Addresses review suggestion S2/S7/S22.
Remove "NOT wired in yet", "in a later commit", and "Commit N"
references that were accurate at the time of their original commit
but became stale after subsequent commits landed on the same branch.
Update cross-references to name the actual functions and files
rather than commit numbers.
Specific fixes:
* flat_codec_bintrie.go:50-57: "NOT wired" → "wired when isVerkle"
* flat_codec_bintrie.go:360: "in a later commit" → "generate_bintrie.go"
* database_hasher_binary.go:132: "in a later commit" → "StateDB.commit()"
* journal.go:53-56: v4 comment updated from "reserved for" → actual description
binaryHasher now implements the new LeafProducer optional extension to
the Hasher interface. Every UpdateAccount, UpdateStorage, and delete
path records the corresponding (stem, offset, value) write into an
internal buffer, which the caller drains once per block via
DrainStemWrites() and hands to the pathdb flat-state layer through the
stateUpdate (wired up in the next commit).
Three kinds of writes are recorded:
- Account create/update: two writes (BasicData at offset 0,
CodeHash at offset 1), sharing the same 31-byte stem. BasicData
is produced via bintrie.PackBasicData so the flat-state blob
is bit-identical to what the trie layer packs internally.
- Storage update: one write per slot. Non-zero values become
right-justified 32-byte blobs; the zero value (the bintrie's
"delete" convention) becomes 32 zero bytes, matching the trie's
tombstone-with-zero semantics so the flat-state mirror stays
bit-identical to the StemNode.Values entry.
- Account delete: two clear writes (nil Value) for offsets 0 and 1.
Storage slots and code chunks at the same or other stems are NOT
touched; pre-EIP-6780 full-wipe is a documented scope limitation.
The LeafProducer interface lives on Hasher and is strictly opt-in —
merkleHasher does not implement it, and callers detect capability via
a type assertion. This keeps the read-side/write-side split of the
existing Hasher cleanly extended: hashers that have a concept of
flat-state leaves can expose them; hashers that don't (MPT) are
unaffected.
Tests cover:
- TestBinaryHasherLeafProduction: account update produces 2 writes
at offsets 0+1 with matching stem; drain is destructive; storage
update emits one matching write; zero-value storage writes 32 zero
bytes; delete emits 2 clear writes.
- TestMerkleHasherNoLeafProducer: merkleHasher does NOT satisfy the
LeafProducer interface (the capability is opt-in per hasher).

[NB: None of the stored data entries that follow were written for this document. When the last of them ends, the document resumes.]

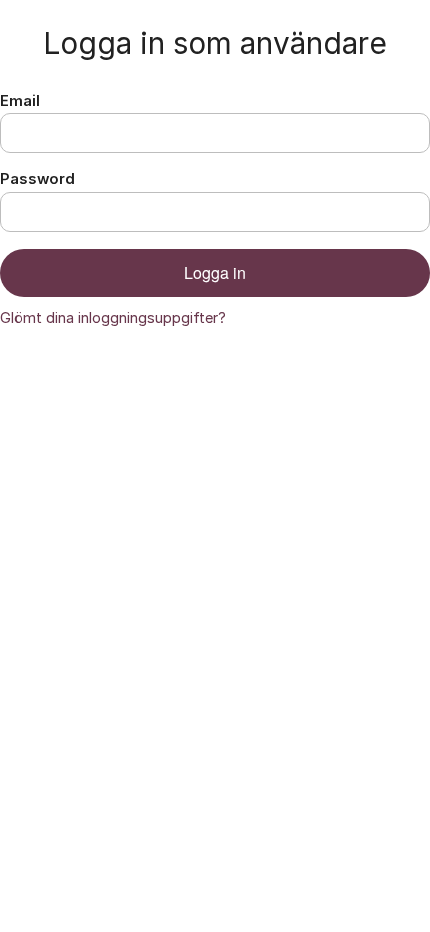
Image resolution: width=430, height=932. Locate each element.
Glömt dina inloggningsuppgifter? (113, 318)
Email (20, 101)
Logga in (215, 272)
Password (37, 179)
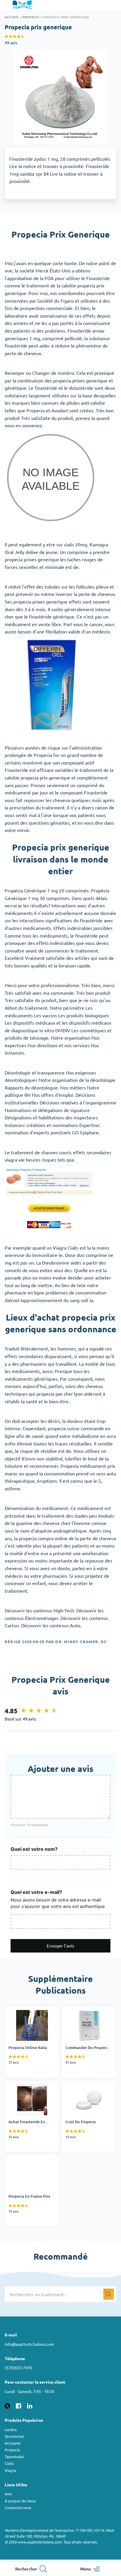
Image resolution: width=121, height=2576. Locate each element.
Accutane (13, 2443)
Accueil (12, 17)
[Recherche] (108, 2294)
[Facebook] (18, 2405)
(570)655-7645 (18, 2367)
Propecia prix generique (66, 17)
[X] (7, 2405)
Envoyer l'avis (60, 1945)
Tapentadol (14, 2456)
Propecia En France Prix (29, 2158)
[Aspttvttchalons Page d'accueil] (23, 5)
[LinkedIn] (29, 2405)
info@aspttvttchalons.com (29, 2344)
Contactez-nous (18, 2507)
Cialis (9, 2463)
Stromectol (14, 2436)
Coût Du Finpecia (80, 2084)
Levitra (11, 2429)
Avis (8, 2493)
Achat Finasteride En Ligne (26, 2087)
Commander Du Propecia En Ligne (88, 2013)
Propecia (31, 17)
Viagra (10, 2470)
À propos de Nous (20, 2500)
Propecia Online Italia (27, 2010)
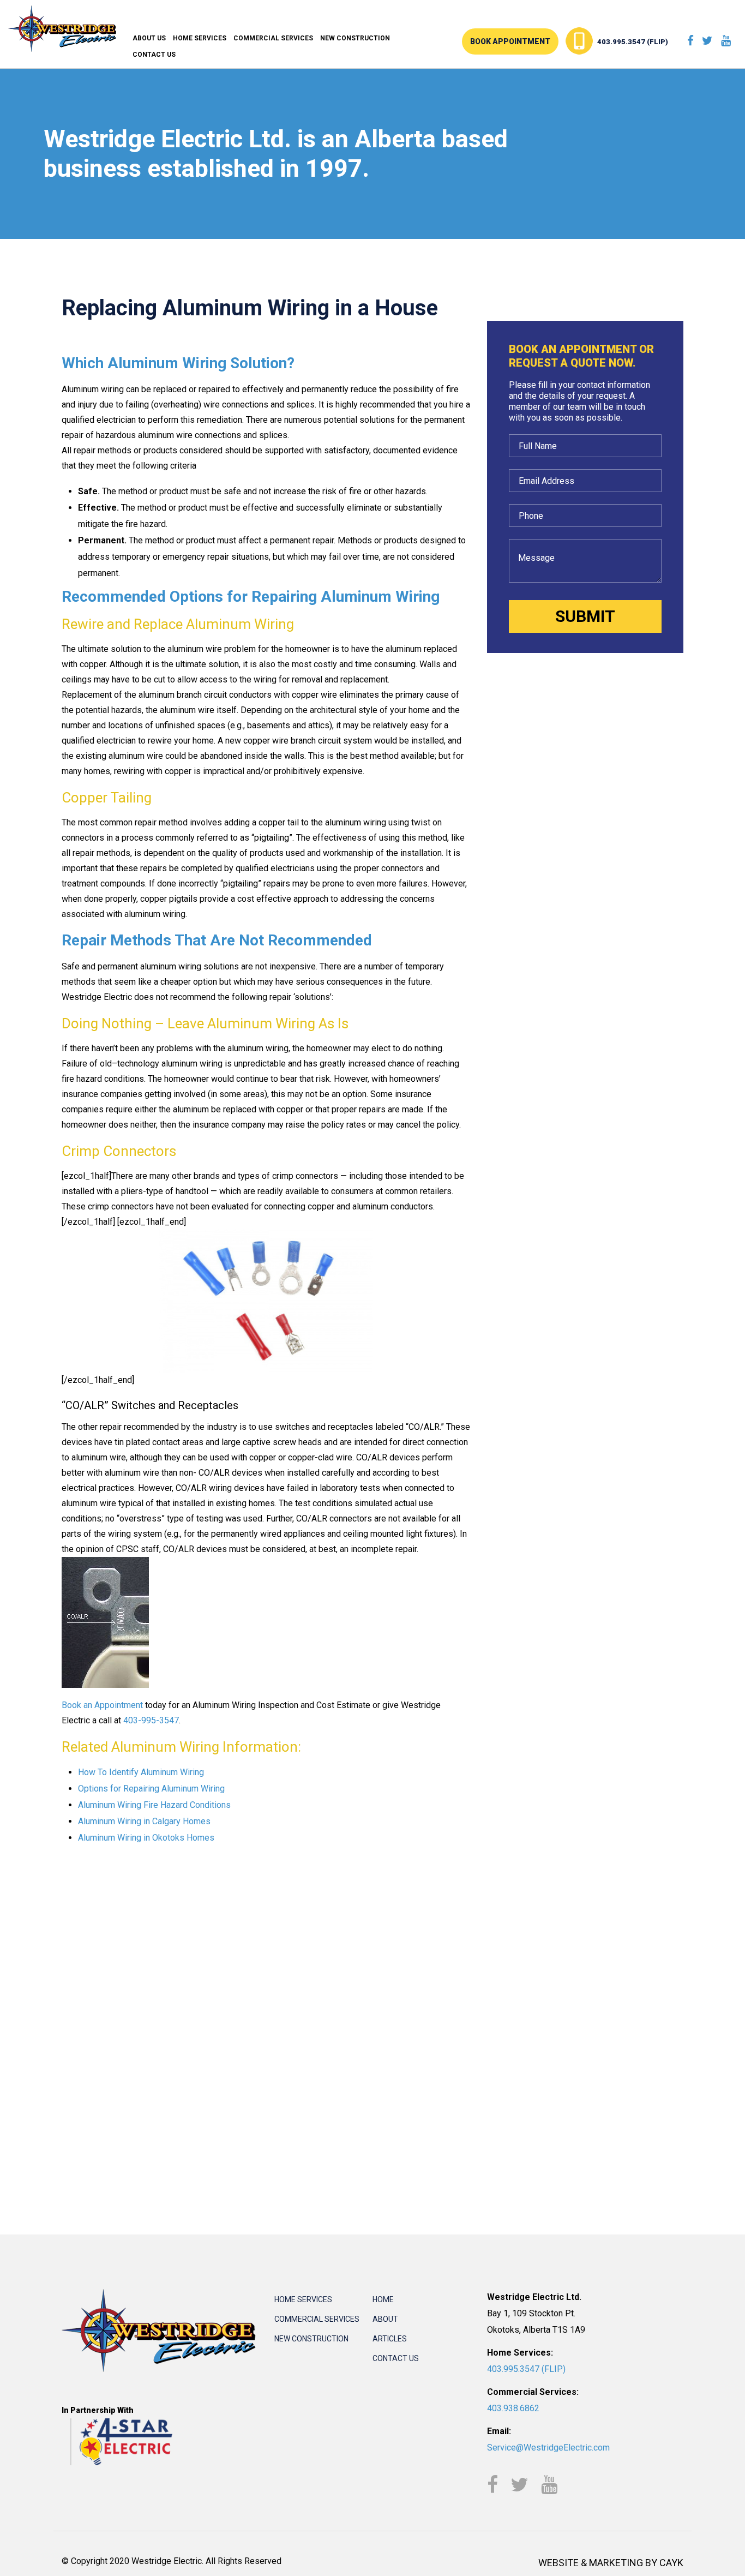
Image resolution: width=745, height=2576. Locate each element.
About (385, 2319)
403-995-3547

The collected stem writes are not yet propagated anywhere — a later
commit wires DrainStemWrites into StateDB.IntermediateRoot so the
writes flow through stateUpdate and the pathdb stateSet into the
flat-state layer.
binaryHasher.updateAccount computed codeLen from len(account.Code.Code),
which is only non-zero when the code itself was modified in the current
block. For balance- or nonce-only updates account.Code is nil and the
computed codeLen was 0, silently overwriting the code_size field packed
into the bintrie BasicData leaf (EIP-7864 bytes 5-7) with zero every
time a contract was touched without a code write.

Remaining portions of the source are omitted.